Earlier this year Societe Generale agreed to pay nearly 1 billion euros ($1.1 billion) to settle a long-running dispute with the Libyan Investment Authority (LIA), avoiding a costly and potentially embarrassing court case.
LIA, Libya's sovereign wealth fund, had presented allegations that trades were secured as part of a "fraudulent and corrupt scheme" involving the payment of $58.5 million by SocGen to a Panama-registered company.
The bank said in an update to its 2016 annual report published on Monday, that in September and October 2017 it had received judicial requests from the French financial prosecutor.
"Societe Generale also received two judicial requests to produce documents regarding its relations with the LIA in the scope of a preliminary investigation opened by the French National Financial Prosecutor's office regarding possible violations of French anticorruption laws," it said.
A spokesman for SocGen declined to comment further on Tuesday.
SocGen is also currently in discussions with U.S. authorities in order to reach an agreement to resolve an investigation into potential violations of the U.S. Foreign Corrupt Practices Act, in connection with certain transactions involving Libyan counterparties, including the Libyan Investment Authority.

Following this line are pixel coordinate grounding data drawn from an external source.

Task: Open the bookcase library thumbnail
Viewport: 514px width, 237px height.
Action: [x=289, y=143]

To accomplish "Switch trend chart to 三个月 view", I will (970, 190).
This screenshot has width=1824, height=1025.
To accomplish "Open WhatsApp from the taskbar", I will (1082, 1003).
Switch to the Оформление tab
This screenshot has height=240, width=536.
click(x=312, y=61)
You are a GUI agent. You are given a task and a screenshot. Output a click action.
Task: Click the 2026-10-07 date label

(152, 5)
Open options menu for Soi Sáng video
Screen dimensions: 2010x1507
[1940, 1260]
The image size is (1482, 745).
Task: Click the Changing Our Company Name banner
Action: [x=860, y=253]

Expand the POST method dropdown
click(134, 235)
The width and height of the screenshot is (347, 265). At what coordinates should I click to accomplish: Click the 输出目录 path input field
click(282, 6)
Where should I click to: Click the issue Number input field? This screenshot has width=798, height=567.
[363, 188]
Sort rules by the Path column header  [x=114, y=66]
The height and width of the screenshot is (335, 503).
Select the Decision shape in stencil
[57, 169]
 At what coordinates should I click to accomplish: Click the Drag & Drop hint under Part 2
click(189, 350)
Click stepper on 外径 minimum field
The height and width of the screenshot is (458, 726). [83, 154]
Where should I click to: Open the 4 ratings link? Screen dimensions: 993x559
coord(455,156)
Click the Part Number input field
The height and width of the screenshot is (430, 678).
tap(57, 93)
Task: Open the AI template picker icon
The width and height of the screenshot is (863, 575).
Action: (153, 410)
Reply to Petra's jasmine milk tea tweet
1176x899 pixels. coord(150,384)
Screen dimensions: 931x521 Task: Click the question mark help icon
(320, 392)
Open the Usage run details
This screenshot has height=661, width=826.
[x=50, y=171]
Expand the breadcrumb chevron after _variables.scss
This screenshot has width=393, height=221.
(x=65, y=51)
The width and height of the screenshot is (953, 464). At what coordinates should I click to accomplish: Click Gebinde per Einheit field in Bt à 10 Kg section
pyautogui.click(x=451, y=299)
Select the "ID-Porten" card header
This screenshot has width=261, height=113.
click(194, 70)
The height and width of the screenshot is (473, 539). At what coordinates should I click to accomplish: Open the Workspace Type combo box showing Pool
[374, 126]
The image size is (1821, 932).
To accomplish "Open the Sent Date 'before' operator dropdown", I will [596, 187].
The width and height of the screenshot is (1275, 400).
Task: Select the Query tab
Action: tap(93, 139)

"Any such agreement would include a requirement that Societe Generale pay a monetary fine and may in addition impose other sanctions," the bank said in the update, adding that it was impossible to determine with certainty the amount of the fine.
"It is possible, without it being certain, that the pending discussions lead to an agreement in the next weeks or months".
The bank had 2.2 billion euros in litigation provisions as of end-September.